------ MATERIAL PROVIDED ------
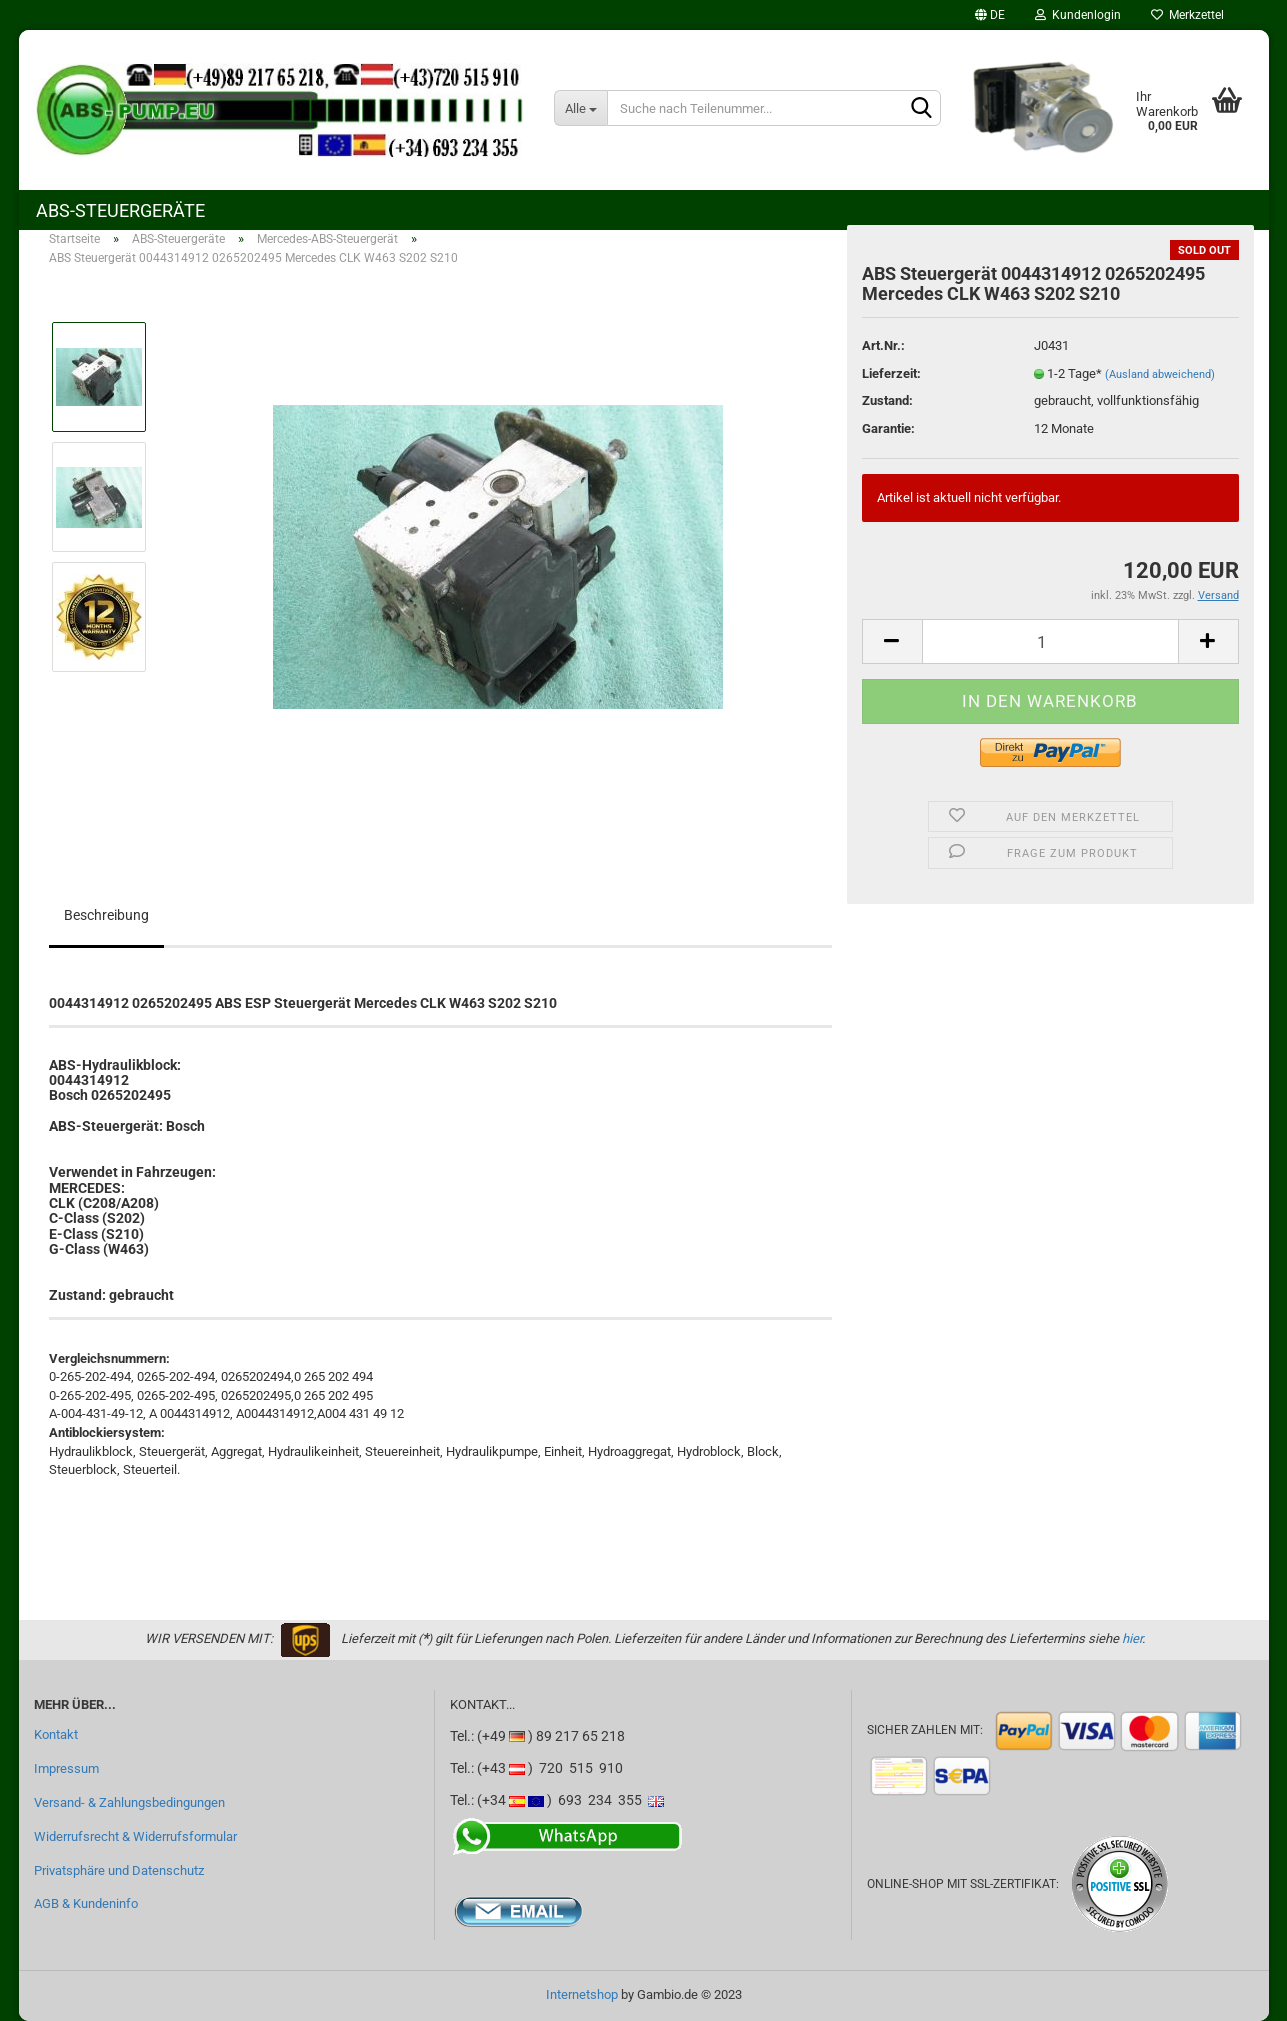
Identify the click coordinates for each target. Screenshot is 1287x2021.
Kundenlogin (1078, 15)
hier (1132, 1638)
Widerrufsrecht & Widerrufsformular (135, 1836)
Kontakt (56, 1734)
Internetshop (582, 1994)
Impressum (66, 1768)
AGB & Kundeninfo (86, 1903)
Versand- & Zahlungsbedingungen (129, 1802)
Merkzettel (1187, 15)
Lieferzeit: (891, 373)
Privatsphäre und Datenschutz (119, 1870)
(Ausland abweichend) (1160, 374)
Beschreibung (106, 915)
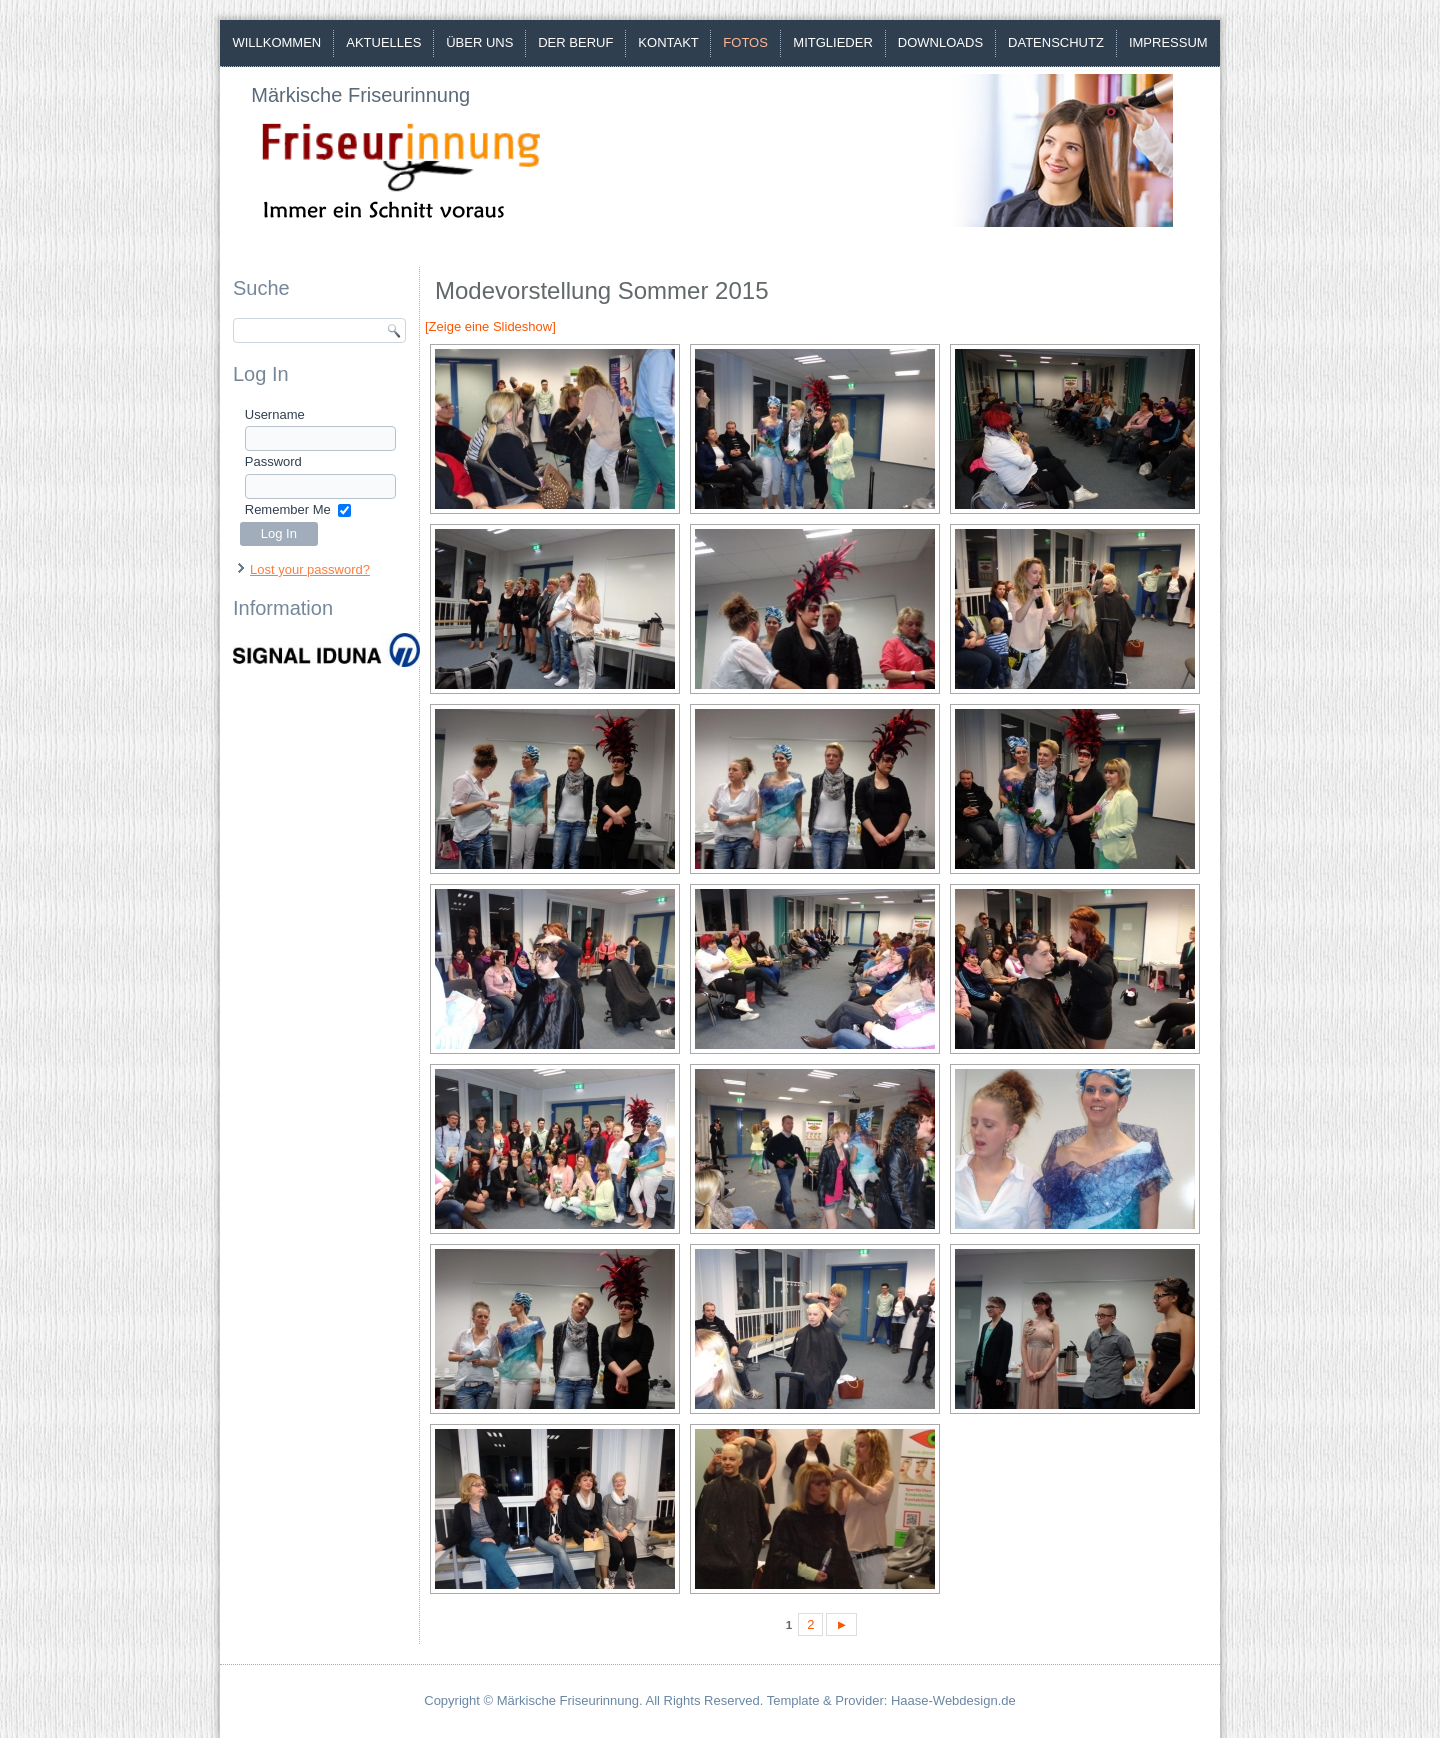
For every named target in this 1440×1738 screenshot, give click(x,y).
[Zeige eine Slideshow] (490, 326)
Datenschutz (1056, 42)
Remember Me (288, 509)
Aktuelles (383, 42)
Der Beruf (575, 42)
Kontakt (668, 42)
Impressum (1168, 42)
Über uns (479, 42)
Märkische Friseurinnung (360, 95)
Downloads (940, 42)
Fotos (745, 42)
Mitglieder (832, 42)
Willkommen (276, 42)
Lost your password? (310, 569)
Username (275, 414)
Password (273, 461)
------
EXERCISE
Turn everything from the item containing "Fotos (745, 42)" down through the last of the items into a numbered list, leaving out any blank lines.

WRITTEN RESPONSE
1. Fotos (745, 42)
2. Mitglieder (832, 42)
3. Willkommen (276, 42)
4. Lost your password? (310, 569)
5. Username (275, 414)
6. Password (273, 461)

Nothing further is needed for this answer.